Blind to everything except his/her/its own fanatical worship of all things shuttleworthy.
Both ubudu and gonm fanboys are horrible
and to stay on topic GTK+ is dead for me because of
- their hypocrisy
- glib usage (gobject hell, useless data types, it claims to be portable but in reallity isn't, abort on g_malloc failure, see http://suckless.org/sucks)
- UGLY (both on code and on the appearance of the program), uglier than YOU. Can you see how horrible it is?

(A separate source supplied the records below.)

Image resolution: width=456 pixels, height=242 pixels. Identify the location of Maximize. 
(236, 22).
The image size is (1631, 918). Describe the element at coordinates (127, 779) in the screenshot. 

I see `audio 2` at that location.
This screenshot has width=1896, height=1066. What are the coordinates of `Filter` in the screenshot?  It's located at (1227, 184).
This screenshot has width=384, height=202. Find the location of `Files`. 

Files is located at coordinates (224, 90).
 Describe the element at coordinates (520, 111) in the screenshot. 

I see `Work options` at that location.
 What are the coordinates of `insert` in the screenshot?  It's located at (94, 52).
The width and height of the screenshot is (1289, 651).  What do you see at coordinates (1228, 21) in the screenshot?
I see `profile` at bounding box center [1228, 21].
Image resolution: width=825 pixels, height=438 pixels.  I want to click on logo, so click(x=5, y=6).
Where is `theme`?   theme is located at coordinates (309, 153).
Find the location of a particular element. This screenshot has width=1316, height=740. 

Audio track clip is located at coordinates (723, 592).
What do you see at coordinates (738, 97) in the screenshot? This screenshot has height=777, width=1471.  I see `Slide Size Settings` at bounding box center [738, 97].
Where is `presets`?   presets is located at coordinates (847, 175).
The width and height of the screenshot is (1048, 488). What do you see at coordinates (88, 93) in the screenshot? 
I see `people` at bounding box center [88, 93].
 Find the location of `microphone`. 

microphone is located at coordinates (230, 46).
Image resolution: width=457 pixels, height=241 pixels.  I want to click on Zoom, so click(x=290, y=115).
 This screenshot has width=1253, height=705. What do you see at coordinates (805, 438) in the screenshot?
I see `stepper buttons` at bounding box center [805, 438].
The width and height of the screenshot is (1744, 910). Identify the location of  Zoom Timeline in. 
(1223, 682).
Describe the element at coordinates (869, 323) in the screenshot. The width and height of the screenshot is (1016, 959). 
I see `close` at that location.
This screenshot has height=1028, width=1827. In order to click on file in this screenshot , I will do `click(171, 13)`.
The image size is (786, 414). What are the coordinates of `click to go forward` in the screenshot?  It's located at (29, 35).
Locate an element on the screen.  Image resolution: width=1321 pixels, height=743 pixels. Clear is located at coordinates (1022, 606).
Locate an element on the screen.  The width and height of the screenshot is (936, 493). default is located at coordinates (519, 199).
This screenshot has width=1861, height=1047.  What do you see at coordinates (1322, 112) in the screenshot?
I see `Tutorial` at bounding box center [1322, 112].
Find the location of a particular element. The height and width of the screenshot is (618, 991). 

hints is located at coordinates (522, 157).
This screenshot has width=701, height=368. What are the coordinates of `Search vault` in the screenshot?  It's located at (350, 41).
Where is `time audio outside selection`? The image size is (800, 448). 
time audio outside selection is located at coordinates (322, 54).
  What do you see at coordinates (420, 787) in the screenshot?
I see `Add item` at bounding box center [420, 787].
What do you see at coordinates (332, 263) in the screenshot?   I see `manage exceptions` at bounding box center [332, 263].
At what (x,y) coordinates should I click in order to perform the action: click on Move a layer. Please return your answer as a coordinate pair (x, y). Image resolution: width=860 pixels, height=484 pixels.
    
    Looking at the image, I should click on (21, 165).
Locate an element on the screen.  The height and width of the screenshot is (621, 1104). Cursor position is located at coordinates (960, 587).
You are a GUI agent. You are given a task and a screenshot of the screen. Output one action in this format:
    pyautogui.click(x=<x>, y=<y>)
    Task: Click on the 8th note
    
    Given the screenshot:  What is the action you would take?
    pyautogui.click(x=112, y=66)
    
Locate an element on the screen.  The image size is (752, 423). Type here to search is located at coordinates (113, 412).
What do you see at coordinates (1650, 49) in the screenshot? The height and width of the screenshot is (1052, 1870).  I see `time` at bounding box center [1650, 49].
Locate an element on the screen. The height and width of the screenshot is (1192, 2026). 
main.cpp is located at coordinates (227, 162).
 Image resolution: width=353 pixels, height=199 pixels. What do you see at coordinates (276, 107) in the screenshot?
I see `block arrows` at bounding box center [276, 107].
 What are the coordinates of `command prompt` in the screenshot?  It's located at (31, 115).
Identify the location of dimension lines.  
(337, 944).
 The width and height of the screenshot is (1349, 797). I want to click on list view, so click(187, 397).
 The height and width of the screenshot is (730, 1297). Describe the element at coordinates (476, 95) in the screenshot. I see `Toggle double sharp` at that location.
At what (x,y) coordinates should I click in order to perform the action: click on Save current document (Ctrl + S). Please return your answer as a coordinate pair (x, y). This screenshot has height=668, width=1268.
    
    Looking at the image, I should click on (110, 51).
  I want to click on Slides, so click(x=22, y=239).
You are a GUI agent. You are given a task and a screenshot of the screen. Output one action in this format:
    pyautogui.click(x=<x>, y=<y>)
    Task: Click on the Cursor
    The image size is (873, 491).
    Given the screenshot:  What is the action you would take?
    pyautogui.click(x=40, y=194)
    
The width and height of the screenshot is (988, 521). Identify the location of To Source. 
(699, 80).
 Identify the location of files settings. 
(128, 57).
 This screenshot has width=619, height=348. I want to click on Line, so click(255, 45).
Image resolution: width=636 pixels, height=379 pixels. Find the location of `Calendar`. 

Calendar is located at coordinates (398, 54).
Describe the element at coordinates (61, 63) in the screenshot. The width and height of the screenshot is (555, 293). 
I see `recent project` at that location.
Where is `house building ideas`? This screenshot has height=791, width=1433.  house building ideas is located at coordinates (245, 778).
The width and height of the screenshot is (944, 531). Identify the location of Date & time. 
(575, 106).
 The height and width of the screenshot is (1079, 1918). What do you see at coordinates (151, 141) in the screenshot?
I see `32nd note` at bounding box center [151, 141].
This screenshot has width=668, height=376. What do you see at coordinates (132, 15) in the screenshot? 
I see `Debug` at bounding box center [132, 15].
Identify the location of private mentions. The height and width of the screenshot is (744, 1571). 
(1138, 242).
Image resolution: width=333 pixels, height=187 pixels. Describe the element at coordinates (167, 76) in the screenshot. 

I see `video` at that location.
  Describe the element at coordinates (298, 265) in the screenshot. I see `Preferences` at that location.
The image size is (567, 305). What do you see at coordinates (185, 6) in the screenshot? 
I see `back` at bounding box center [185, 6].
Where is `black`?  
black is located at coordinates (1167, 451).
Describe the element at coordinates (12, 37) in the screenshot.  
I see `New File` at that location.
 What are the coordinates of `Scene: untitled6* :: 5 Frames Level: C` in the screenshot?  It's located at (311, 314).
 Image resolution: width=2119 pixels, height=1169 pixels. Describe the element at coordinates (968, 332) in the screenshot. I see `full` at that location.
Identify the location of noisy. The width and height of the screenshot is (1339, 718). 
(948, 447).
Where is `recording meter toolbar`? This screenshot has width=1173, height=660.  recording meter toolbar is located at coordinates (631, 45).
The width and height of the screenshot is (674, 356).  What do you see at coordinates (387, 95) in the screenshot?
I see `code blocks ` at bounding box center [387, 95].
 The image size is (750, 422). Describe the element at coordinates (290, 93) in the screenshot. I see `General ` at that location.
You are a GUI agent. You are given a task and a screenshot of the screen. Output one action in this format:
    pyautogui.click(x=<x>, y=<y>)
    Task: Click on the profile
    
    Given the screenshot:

- more thing that I'm bored to write
As for Gnome's decisions: What did you expect? Canonical made the choice to go against the community instead of working together with other Linux distros. That's why this whole Mir idiocy was such a bad idea. I personally have nothing against Ubuntu or Canonical (apart from the arrogant, rude and downright insulting behaviour of the leader of the company) or users of Ubuntu, but I, like many others, could foresee when this Mir debacle started how things would develop. There would be no support from Gnome or KDE. Of course not! Those projects are invested in Wayland, have been working to port their projects to Wayland for ages, and then some new NIH thing from Canonical with countless questionable aspects (the monolithic control, lack of standards and protocols, lack of collaboration with the non-Ubuntu communities, spreading of FUD and lies with announcement) comes along and demands support from them. Again, what did you expect?
The OS X backend is, like the Windows backend, quite a different thing - those backends have been developed way before this thing, as a means of providing cross-platform support - many software developers want their software to run on other OS'es, to gain a bigger user base, and also maybe partly because it's a good way to initiate non-Linux users into the wonderful world of FOSS software. Those backends serve a purpose.
Mir however is entirely unnecessary. It's not a notable platform. It's problematic on many levels. Suppose I wrote my own display server with incompatible API's tomorrow, can I then rail against Gnome, KDE etc. for not supporting it when they support OS X? Does the fact that a toolkit has support for OS X mean they are then obligated to support each and every new platform that shows up and demands support? Why do people who are not involved in a project feel they have a right to demand from a project whose developers they are not paying a cent to implement support for their pet platforms?
So it all comes down to this: if you want Mir support for GTK, go develop it yourself. Or ask Canonical to develop it. Gnome developers are in no way obligated to provide it for you.